しかるに事故は生じたのである。これは事故直後の意見でも記したことだが、該当左カーブ手前の右カーブのガードレールに接触痕があり、事故バスの左前部と接触したことが推察されるのである。驚いた運転者は、とっさに右へのステアリングの切り増しを行ったはずである。そして、続く左カーブへの反転操舵と、たぶん減速しようとブレーキペダルを強めに踏みながらのものであったろう。しかも、カーブに沿ってゆっくり切り込むべきべきものを、必用を越えて切り込んだ(過大ゲイン)のではないだろうか。ここまでやると、FR乗用車だって、荷重移動と必要以上のコーナーリングフォースの立ち上がりで、ドリフトを生じる。しかも、大型バスでは前3mに対し後ろ7という超リヤヘビーの荷重分布が故に、後輪がドリフトアウトしたのだろう。そして、後側面で広範囲にガードレールを薙ぎ倒しつつ、車体はカーブ外方向への速度成分を有したまま、道路外側の法面を横転し、ルーフ部が太い立木に当たり大変形を生じたという不幸な事故だ。
この事故後、何度も云われていることだが、マイクロバスしか運転したことがない大型免許所持者が、慣れない12mフル規格の大型観光バスを運転したこと事態が大きな要因となったのであろう。ベテラン大型観光バス運転者なら、例え最初の接触事故があったところで、またカーブ曲率半径から想定しても、適切なハンドル操作と、ブレーキは踏んだにしても弱めであろうし、十分旋回は完了していたというのが私見なのである。
追記
本事故について、直後より国沢光宏なる自動車評論家(らしいが)が、再三ブレーキが効かなかった説を記している様で気になるので付言しておきたい。同氏の記事では、元運転手の報告として引き、エアブレーキ配管が氷結して云々(うんぬん)を追認してるが、まったく起こり得る現象ではないと判断するのだ。

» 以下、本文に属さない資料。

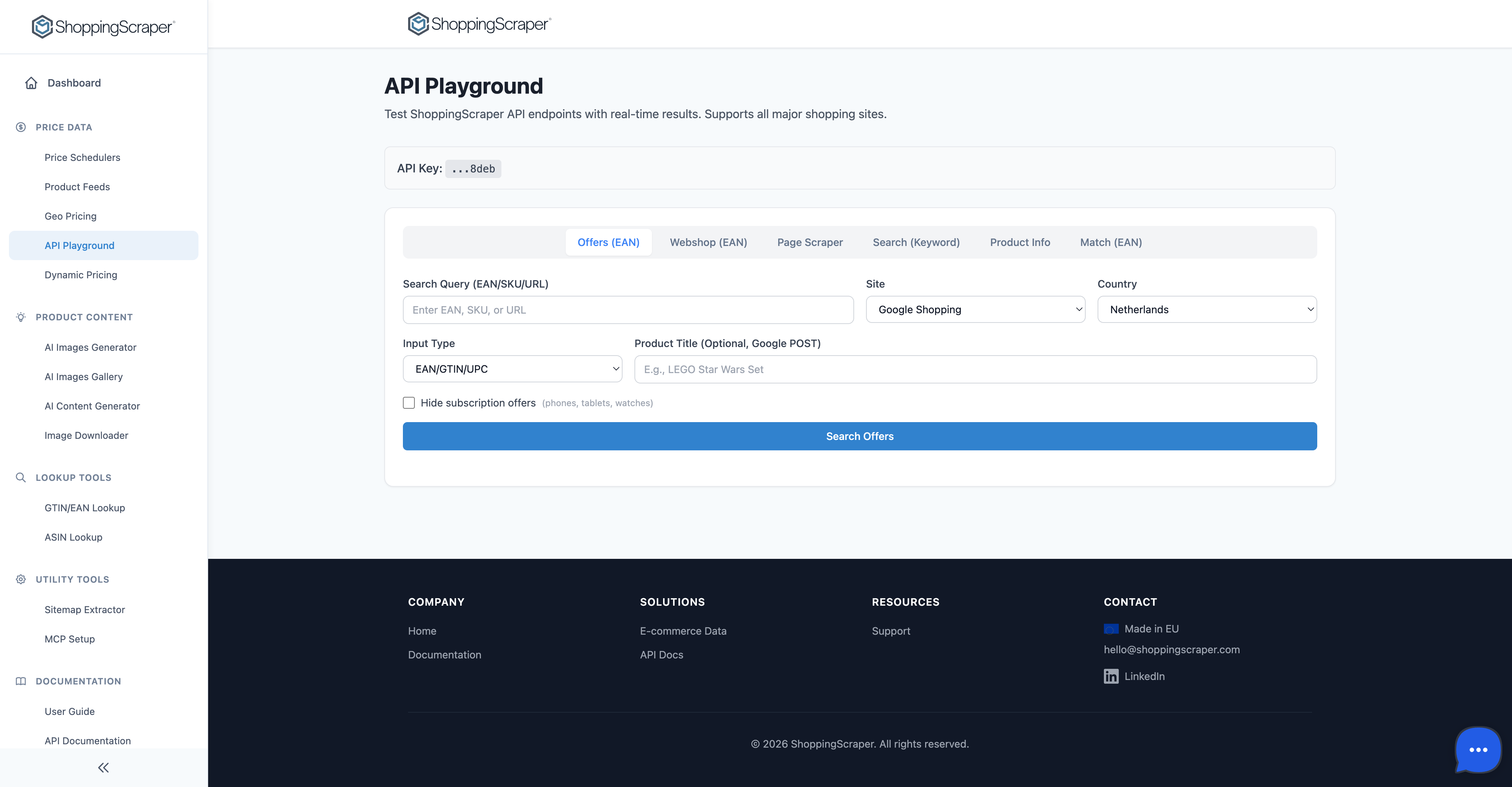Click the Price Data dollar icon
Viewport: 1512px width, 787px height.
pyautogui.click(x=20, y=127)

大型バスの高圧エア(800-900KPa)はブレーキだけでなく、サスペンション、トランスミッション、クラッチ、乗降口扉、他と多用されるが、複数以上のエアタンクが使用されている。修理工場などで利用されるエアコンプレッサーと付属するタンク内に凝水が溜まるのと同様に、バスのエアタンクもタンク毎に擬水抜きとり用のバルブが用意され、ワイヤーを引くことで行える構造となっている。(これは運行前の日常点検項目)また、エアドライヤーの装備も記してある通りだ。しかし、擬水はいきなり短時間に溜まるものではないし、しかも溜まるのはタンクの底部だ。そこが凍結することはあるだろうが、エア経路となる配管内や各バルブ部で、閉塞すべき凍結が起こることはちょっと考え難いと判じるのだ。そこまで、寒冷時のエアブレーキが信頼性に劣るなら、シベリアとかアラスカなど極寒地において、大型車で大惨事が起きているだろうが、そんな話は聞いたこともないのある。